A few interesting news items this week relating to the evolution of sales models for Apple, RIM and other intelligent devices. Alec Saunders and others write about Tryphone, a web-based handset simulator.

The Detroit News is reporting that RIM has opened its first Blackberry store in the upscale suburb of Farmington Hills. The store, owned by retailer Wireless Giant is carrier neutral and will handle activations for AT&T;, Sprint, T-Mobile and Verizon Wireless.

The concept of a Blackberry store will be interesting to track as more devices move into the hands of consumers and SOHO users, who don’t have access to a corporate trainer.

I also noticed a news item about the iPhone. Perhaps in a sign that pent-up demand has been satisfied, Apple has increased its limit on orders for iPhone from 2 to 5. Orders still require credit cards – no cash – in an effort to control resale and unlocking.

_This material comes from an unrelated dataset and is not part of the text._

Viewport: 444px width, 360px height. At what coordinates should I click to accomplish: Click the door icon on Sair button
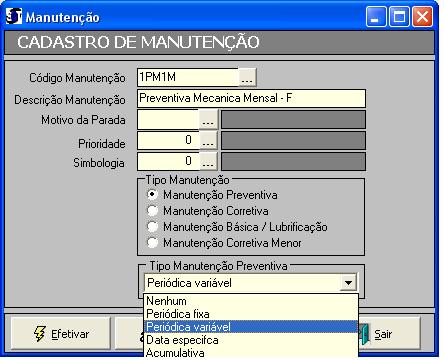click(365, 334)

It is interesting to look at the evolving approaches in retailing intelligent devices.


Update [December 14, 9:40 am]
David George-Cosh, of the Financial Post has also written about the Blackberry store in today’s paper.

There was also an interesting story out today about the LG Voyager displacing the iPhone as the most searched for phone on US wireless carrier websites. I wrote about the Voyager in October when Verizon launched the phone as part of its Christmas line-up.